Parameters Related to Delta Snapshot Mode
You can use the sample below for delta snapshot mode.
Step 7: Create a Databricks Cluster
Below is a description for creating a Databricks all-purpose cluster and a SQL Warehouse. Either of these storage solutions can be used with Arcion. After the steps for configuring the cluster, there are a few details you’ll need to jot down to plug in the new instance to your connection configuration file in Arcion.
Setting Up an All-Purpose Cluster
To set up a Databricks all-purpose cluster, do the following steps:
- Log in to your Databricks Workspace.
- Go to Data Science & Engineering > Compute > Create Compute in the Databricks console.

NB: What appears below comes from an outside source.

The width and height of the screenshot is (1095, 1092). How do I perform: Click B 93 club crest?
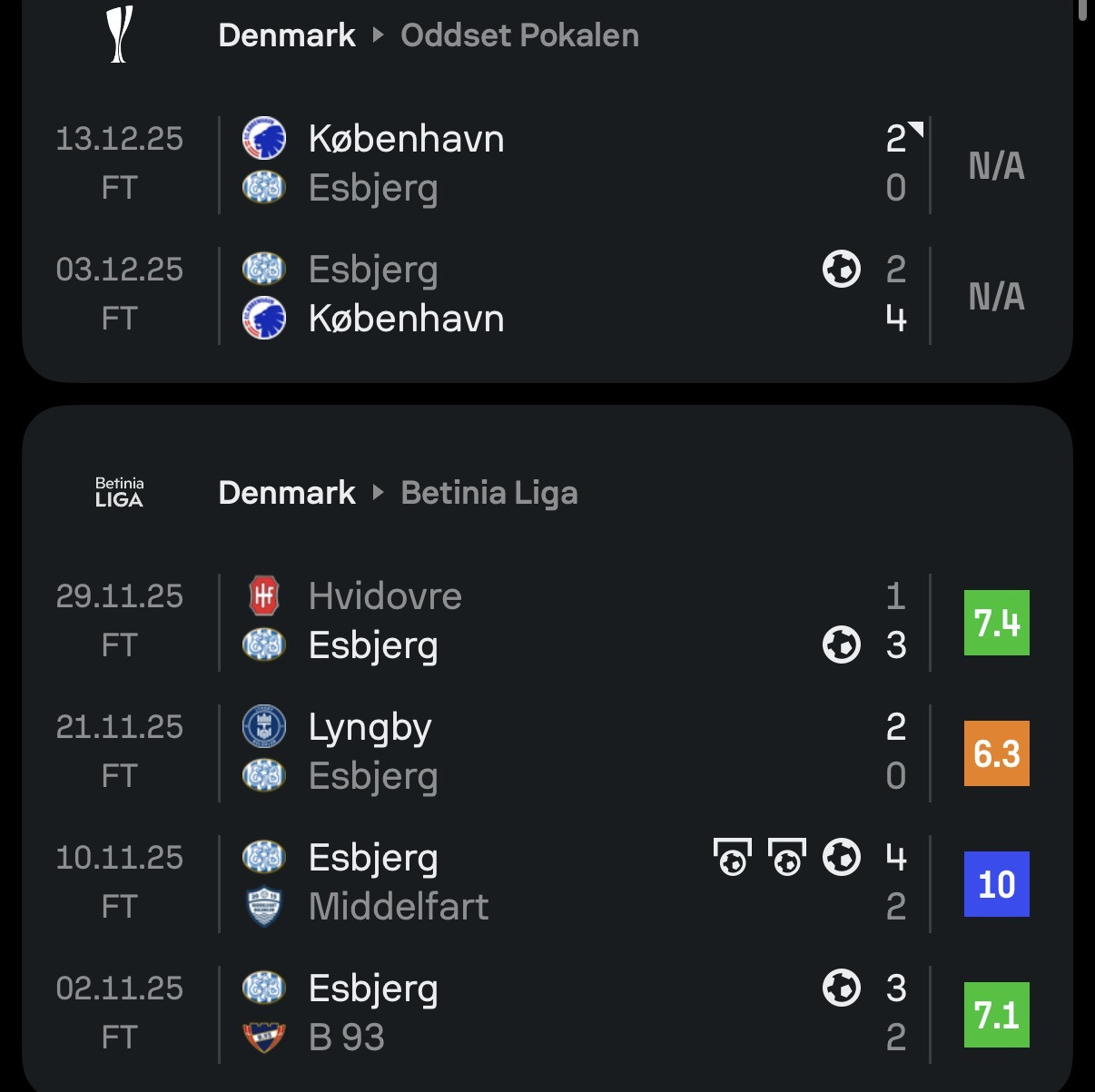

- Enter the name you want to give the cluster.
- Select the latest Databricks runtime version.
- Set up an external stage.
- Click Create Cluster.
Getting The Connection Details for The All-Purpose Cluster
Having completed the cluster setup, you need to get the connection details for the cluster to establish a connection between the Databricks instance and Arcion. This is provided to Replicant via the target connection configuration file. The necessary details can be retrieved for the newly created all-purpose cluster through the following steps:
- Click on the Advanced Options toggle.
- Click on the JDBC/ODBC tab and note down the Server Hostname, Port, and JDBC URL values.
Setting Up a SQL Warehouse
Alternatively, you can also use a Databricks SQL Warehouse. To set up a Databricks SQL warehouse (SQL Compute), do the following steps:
- Log in to your Databricks Workspace.
- Go to SQL > Review SQL warehouses > Create SQL Warehouse on the Databricks console.

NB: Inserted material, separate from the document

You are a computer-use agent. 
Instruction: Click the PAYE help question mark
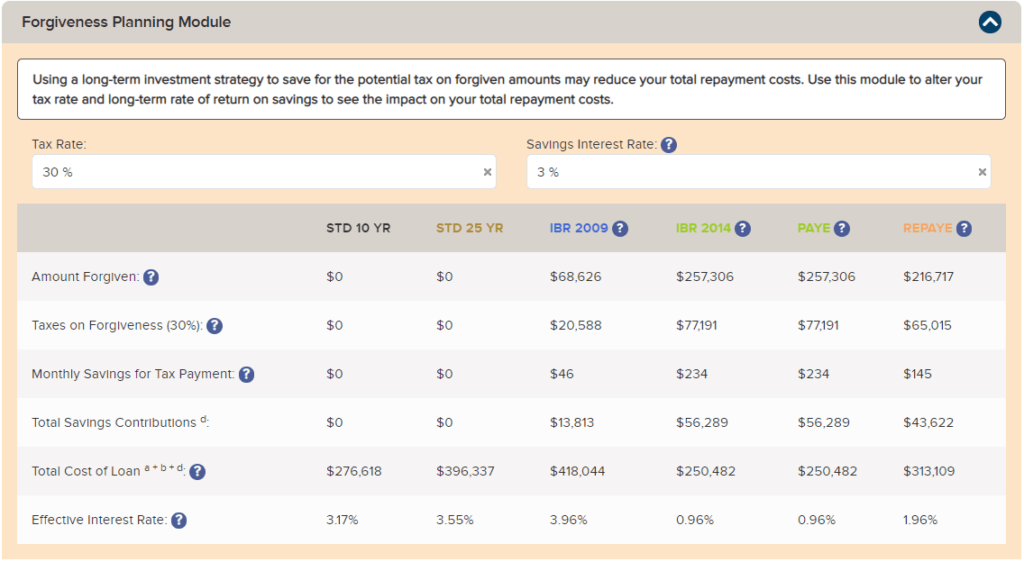pos(842,229)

- Enter a name you want to give the SQL warehouse.
- Select a cluster size.
- Set up an external stage.
- Click Create.
Getting The Connection Details Tor The SQL Warehouse
Having completed the setup, you need to get the connection details for the SQL warehouse to establish a connection between the Databricks instance and Arcion. This info is provided to Replicant using the target connection configuration file. The necessary data can be retrieved for the new SQL warehouse instance through the following steps:
- Go to the Connection Details tab.
- Write down the Server Hostname, Port, and JDBC URL values.
Step 8: Create a Personal Access Token For The Databricks Cluster
A personal access token is required to configure replication capabilities through Replicant. To create a personal access token, visit the Generate a personal access token page of the Databricks docs for the exact steps required. You’ll need the token details in a later step, so make sure to save them and keep them handy.

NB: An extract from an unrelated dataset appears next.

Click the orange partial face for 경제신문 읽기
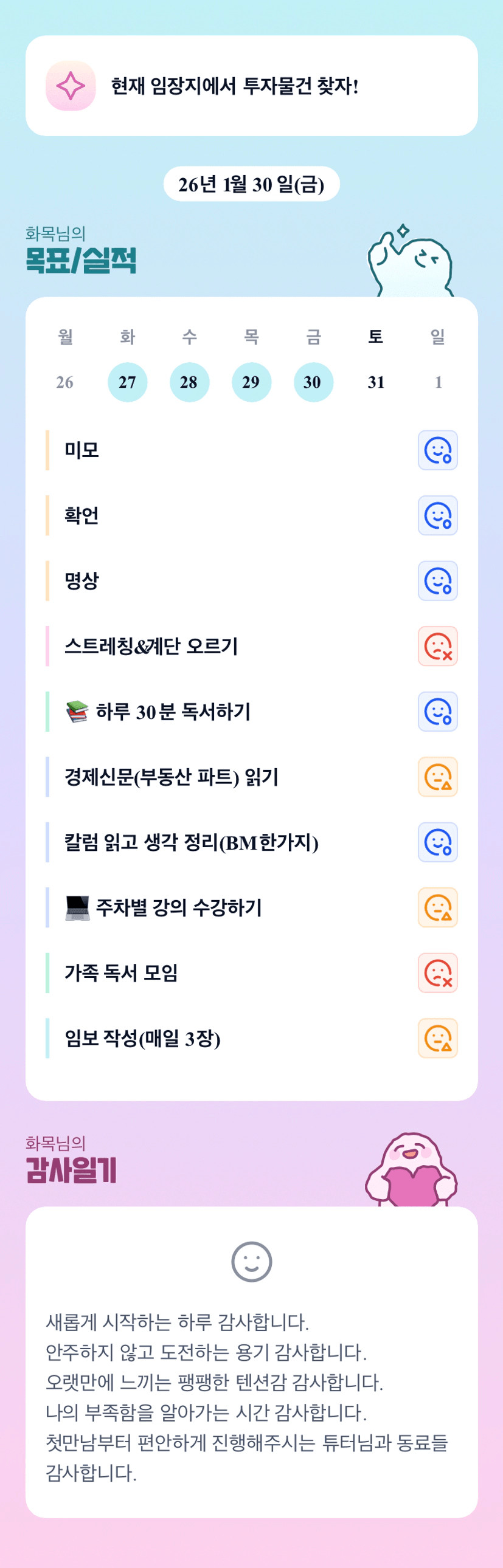Viewport: 503px width, 1568px height. click(x=437, y=777)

Step 9: Configure The ADLS Container For Staging
You must now grant your Databricks instance access to your Azure Data Lake Storage (ADLS). Any of the following methods listed below can be used in granting Databricks access to ADLS, depending on the type of security you want to use.
- Access Azure Data Lake Storage Gen2 or Blob Storage using OAuth 2.0 with an Azure service principal.
- Access Azure Data Lake Storage Gen2 or Blob Storage using a SAS token.
- Access Azure Data Lake Storage Gen2 or Blob Storage using the account key.
Alternatively, you can also use Spark configuration properties to access data in an Azure storage account if you do not want to use Python resources, as shown in the resources above.
Below are the steps required to use the Spark configuration for the cluster and SQL warehouse.
Spark Configuration For a Cluster
- Click the Advanced Options toggle found on the cluster configuration page.
- Click on the Spark tab.
- Enter your configuration properties in the Spark Config textbox.
Spark Configuration For A SQL Warehouse
- Click your username in the top bar of Databricks workspace and select Admin Console from the dropdown menu.
- Select the SQL Warehouse Settings tab.
- Enter your configuration properties in the Data Access Configuration textbox.
The example below shows how to access data in an Azure storage account using the storage account key by entering your Spark configuration. In the example, <STORAGE_ACCOUNT> is the name of your Azure storage account, and <STORAGE_ACCOUNT_KEY> is your storage account key.
Step 10: Obtain the JDBC Driver for Databricks
Next, you must obtain the correct JDBC driver for Replicant to connect to your Databricks instance. You can obtain the appropriate JDBC driver for Legacy Databricks and Databricks Unity Catalog through the steps below.
For Legacy Databricks
- Download the JDBC 4.2-compatible Databricks JDBC Driver ZIP.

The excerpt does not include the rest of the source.